Impact of Serum Albumin Levels on Outcomes in Pulmonary Hypertension Due to Heart Failure

Robert Dragu Manhal Habib Shmuel Rispler Robert Zukerman Doron Aronson
Cardiology, Rambam Health Care Campus
Background

Hypoalbuminemia is frequently observed in patients with established left heart failure (LHF) and is independently associated with increased mortality risk. The aim of the present study is to determine the impact of pulmonary hypertension (PH) secondary to LHF, on hepatic synthetic function, and the relationship between serum albumin levels and survival.

Methods and Results

Of 431 patients with chronic LHF who underwent right heart catheterization, 292 presented with PH. Right atrial pressures (RAP) were higher (13.3±6.6 mmHg vs. 5.8±3.1 mmHg, p = 0.0001), while albumin serum levels were lower (3.55±0.53 mg/dl vs. 3.75±0.52 mg/dl, p = 0.009) in patients with PH as compared with those without PH.
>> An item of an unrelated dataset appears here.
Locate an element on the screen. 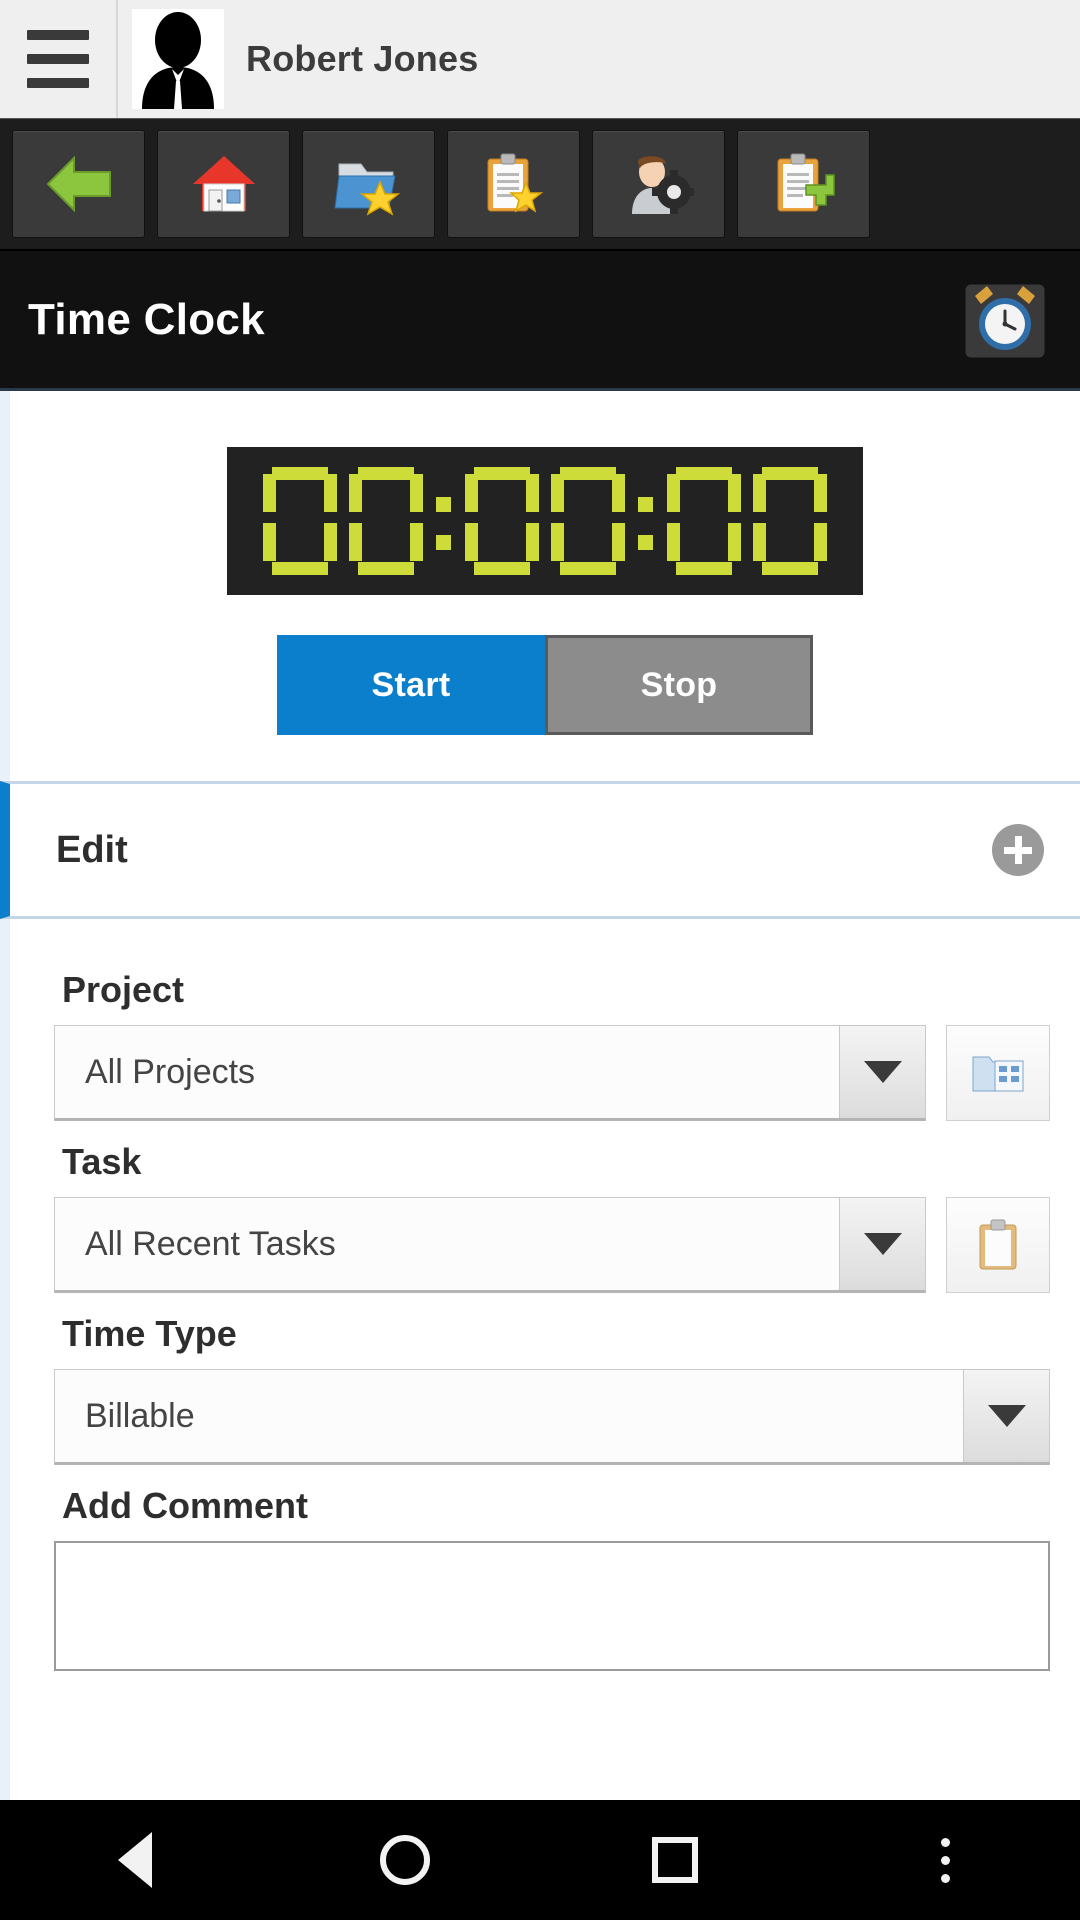  clipboard-browse-icon is located at coordinates (998, 1245).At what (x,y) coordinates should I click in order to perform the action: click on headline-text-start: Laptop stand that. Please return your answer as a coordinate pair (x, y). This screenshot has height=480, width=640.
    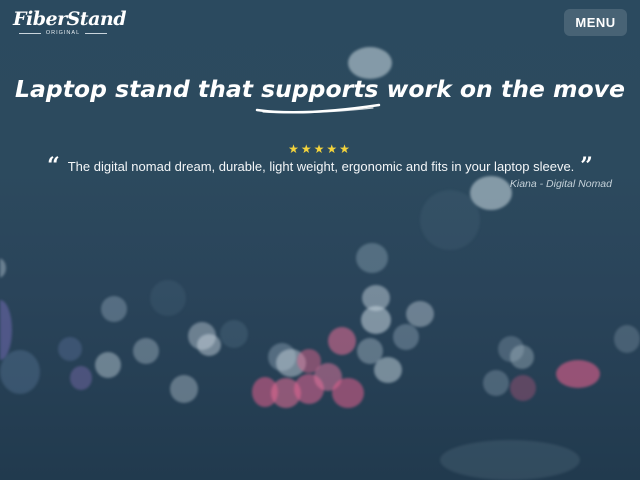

During the follow-up (median 33.9 months), 41.7% of patients with PH died, as compared with only 18.4% in the HF and no-PH group. In an univariate Cox proportional model, the hazard ratio (HR) for all-cause mortality for serum albumin level, as a continuous variable, was 0.54 (95% confidence interval (95%CI) 0.38-0.78, p = 0.001).  After adjustment for age, gender, RAP, pulmonary capillary wedge pressure, estimated GFR and pulmonary hypertension, the HR was 0.57 (95%CI 0.38-0.87, p = 0.001), indicating a 43% increase in all-cause mortality for every 1 gm/dl reduction in serum albumin level.

Conclusion

In patients with chronic left heart failure and pulmonary hypertension, elevated right heart filling pressures may affect the hepatic synthetic function. Albumin serum levels have significant consequences on the outcome of these patients.